結局彼女が何者なのか、全然分からなった。分かったことは、彼女はぼっちで性格が悪いということだけだった。絶対友達にはなりたくない。



 今日はまだ授業がなく、午前で学校が終わった。見てはいけないと分かっていても、どうしても気になり、ちょこちょこ彼女のことを見てしまっていた。今日の彼女を見ていると、本当に友達がいないようだった。誰とも話していなかったので、ばらされることもなさそうで少し安心した。でもまだ新クラスになって二日だし、これから友達ができてもおかしくないので油断はできない。が、彼女にその心配は無用に思える。あんな性格で友達ができるわけないし。それを考えて、少し笑いが漏れてしまった。ざまあみろだな。

 

 今日もお昼前に学校が終わったが、今日は特にご飯を食べて行こうとはならなかったので、僕は自転車で家に帰ることにした。

 学校が午前で終わり、天気が良く、暖かい。そんな日のサイクリングは、最高に気持ちが良かった。自転車でも次の小説について考えていた。こういう時はアイデアが出やすいのではと思ったが、また何も決まらなかった。

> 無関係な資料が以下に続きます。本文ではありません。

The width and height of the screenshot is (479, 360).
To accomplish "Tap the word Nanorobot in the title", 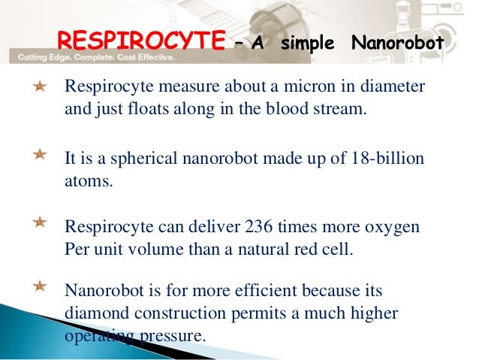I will [x=396, y=44].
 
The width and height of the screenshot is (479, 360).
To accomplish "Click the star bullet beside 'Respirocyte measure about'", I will [x=40, y=89].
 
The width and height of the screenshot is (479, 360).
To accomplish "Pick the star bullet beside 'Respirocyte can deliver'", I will [x=40, y=222].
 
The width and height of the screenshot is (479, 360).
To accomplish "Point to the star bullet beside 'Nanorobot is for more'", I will [x=40, y=286].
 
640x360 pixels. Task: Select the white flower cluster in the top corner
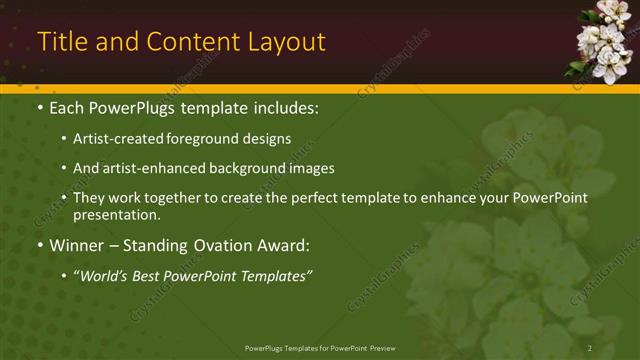click(602, 40)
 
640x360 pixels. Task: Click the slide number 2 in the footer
click(590, 347)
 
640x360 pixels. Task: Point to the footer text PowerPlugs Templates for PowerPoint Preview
click(320, 347)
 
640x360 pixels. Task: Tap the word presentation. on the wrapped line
click(116, 214)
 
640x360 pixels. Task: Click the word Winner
click(77, 245)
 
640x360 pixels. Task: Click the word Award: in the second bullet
click(284, 245)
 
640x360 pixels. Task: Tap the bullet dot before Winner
click(40, 245)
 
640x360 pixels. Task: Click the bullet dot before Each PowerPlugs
click(40, 106)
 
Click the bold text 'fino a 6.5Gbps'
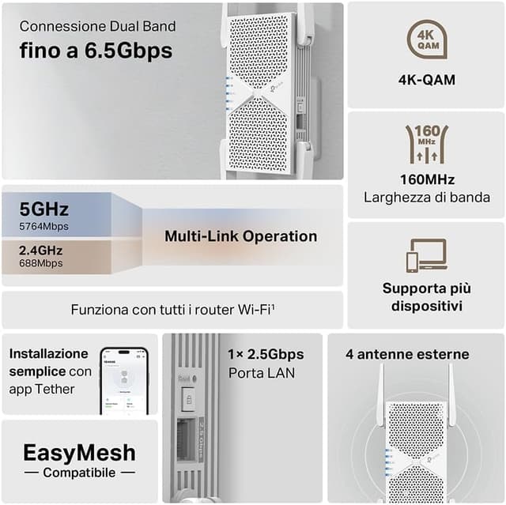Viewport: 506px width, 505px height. pyautogui.click(x=96, y=51)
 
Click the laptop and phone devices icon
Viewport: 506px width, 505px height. pyautogui.click(x=426, y=256)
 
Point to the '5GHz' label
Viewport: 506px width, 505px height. pyautogui.click(x=44, y=209)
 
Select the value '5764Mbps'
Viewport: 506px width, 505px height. pyautogui.click(x=44, y=227)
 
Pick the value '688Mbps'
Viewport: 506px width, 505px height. pyautogui.click(x=41, y=263)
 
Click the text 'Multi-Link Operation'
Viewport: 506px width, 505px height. pyautogui.click(x=240, y=236)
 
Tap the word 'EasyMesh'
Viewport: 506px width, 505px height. pyautogui.click(x=79, y=453)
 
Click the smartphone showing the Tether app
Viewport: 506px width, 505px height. pyautogui.click(x=124, y=380)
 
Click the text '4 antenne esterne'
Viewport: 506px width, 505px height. pyautogui.click(x=407, y=354)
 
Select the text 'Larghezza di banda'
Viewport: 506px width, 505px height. pyautogui.click(x=426, y=198)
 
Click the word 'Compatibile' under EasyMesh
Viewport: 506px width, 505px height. pyautogui.click(x=79, y=473)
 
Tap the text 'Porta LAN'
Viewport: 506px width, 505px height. pyautogui.click(x=261, y=372)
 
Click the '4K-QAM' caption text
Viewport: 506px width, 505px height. pyautogui.click(x=426, y=80)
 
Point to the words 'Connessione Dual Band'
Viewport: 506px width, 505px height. pyautogui.click(x=97, y=27)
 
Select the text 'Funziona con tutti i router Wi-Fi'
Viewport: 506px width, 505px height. pyautogui.click(x=172, y=310)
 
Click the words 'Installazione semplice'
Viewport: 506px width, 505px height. pyautogui.click(x=49, y=362)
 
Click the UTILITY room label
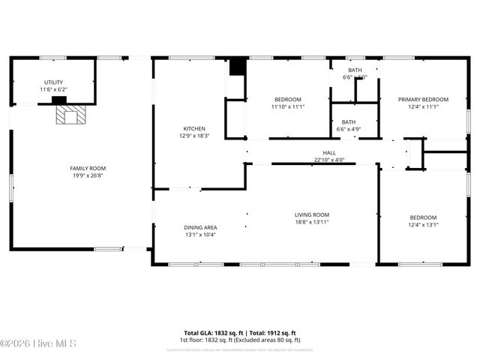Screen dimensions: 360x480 click(x=53, y=82)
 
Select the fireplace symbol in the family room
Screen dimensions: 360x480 click(x=72, y=115)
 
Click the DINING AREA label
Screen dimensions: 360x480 click(x=200, y=227)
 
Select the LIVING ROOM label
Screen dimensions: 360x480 click(x=311, y=214)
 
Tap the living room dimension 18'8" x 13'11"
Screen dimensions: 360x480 click(x=311, y=222)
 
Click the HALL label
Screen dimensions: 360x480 click(x=328, y=152)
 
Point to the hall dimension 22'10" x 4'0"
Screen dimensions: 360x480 click(x=328, y=159)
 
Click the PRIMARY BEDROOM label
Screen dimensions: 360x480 click(x=423, y=100)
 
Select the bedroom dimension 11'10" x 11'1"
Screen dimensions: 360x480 click(x=287, y=107)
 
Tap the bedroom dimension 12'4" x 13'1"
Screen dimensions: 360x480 click(x=423, y=224)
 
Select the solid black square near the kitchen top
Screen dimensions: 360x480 click(x=237, y=67)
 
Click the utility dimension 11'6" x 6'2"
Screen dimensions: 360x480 click(x=53, y=90)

 途中、家の近くのコンビニに寄った。家には誰もいないし、ご飯も用意されていないので、コンビニで買って帰ることにした。

 お弁当やサンドウィッチ、おにぎりなどが並んでいる棚を五分ほど眺め、ようやく今日の昼食を決まった。さらに紙パックのコーヒー牛乳と、じゃがりこを持ってレジに向かった。ホットスナックのピザまんも買って店を出た。

 貰ったレシートを見て少し罪悪感に襲われる。お会計は八百円くらいだ。学校が早く終わる日は、友達と出かけなければほとんどコンビニでご飯やらジュースやらお菓子を買う。貯金しなければいけないのは分かっているが、どうしても止められないのだ。お陰で貯金はまだ十万円もない。なのでこうして僕は時々罪悪感を感じて気分が落ち込むことがあるのだ。その度に、書籍化されれば印税も入るし、大賞を受賞すれば賞金も入ってウハウハな生活がまっているから大丈夫だ。なんてくだらない考えで自分を慰めている。


 家に着きコンビニのラーメンをレンジで温めている間、僕はピザまんにかぶりついていた。ピザまんを口いっぱいに入れてそれをコーヒー牛乳で流し込む。色々良くないのは分かっているが、僕にはこうした時間が至福の時なのだ。そしてお菓子も食べ終えたころ、何やってんだかってなる。

 昼食を食べ終え、じゃがりことコーヒー牛乳をもって自分の部屋に行く。新しい小説のプロットを練るため、勉強机に置いてあるパソコンを開いた。投稿サイトのページを開いたついでにアクセス数を確認する。『255』。過去最高の数字だった。さして多くもないが、この数字は僕の小説に対するモチベーションを上げてくれた。

夢にまで見た書籍化を現実のものにすべく、僕は次の小説のプロットの続きを作り始めた。

 じゃがりこは直ぐに無くなり、コーヒー牛乳も飲み干してしまった。何か口にしたいので、僕はキッチンへ行きお湯を沸かした。

ホットコーヒーとキッチンにあったポテチを手に持って部屋へ戻ると、僕は再び文字を打ち込んだ。

 3時間ほど経ったころ、ポテチもコーヒーもとうに無くなっていた。夕食までまだ時間があるのに、猛烈な空腹に襲われた僕は、食料を求めてリビングへと出た。

リビングでは、既に帰って来ていた妹の咲菜さなが勉強をしていた。

年頃の僕たちには特に会話もない。もっとも、僕の方は今年高校受験を控えている妹の邪魔をしたくないので、あえて話しかけないのだが。

 何か食べるものを見つけるためにキッチンを漁ったが、手頃なものが無かった。仕方がないので夕飯まで我慢する事にして、部屋に戻った。

 ほとんど完成していたプロットは、ちょっと書くとすぐに出来上がった。しかし、一番大切なヒロインの設定だけが、やっぱりどうしても決まらなかった。このまま考えていても決まりそうもないので、今日はこれで終わることにした。


 プロットを書き終えた僕は、書籍化について調べていた。

 書籍化を目標に、ここまで書き続けてきた僕は、モチベーションを上げるためにたまにこうして書籍化や印税について調べてみたりしている。もちろん小説は好きだから書いている。書籍化も、自分の小説を多くの人に読んでもらいたいから目指している。でも正直な所、お金が欲しいからという理由もある。バイトをやめ、小説家としてお金を稼ぎながら学生をするというのが、僕の憧れなのだ。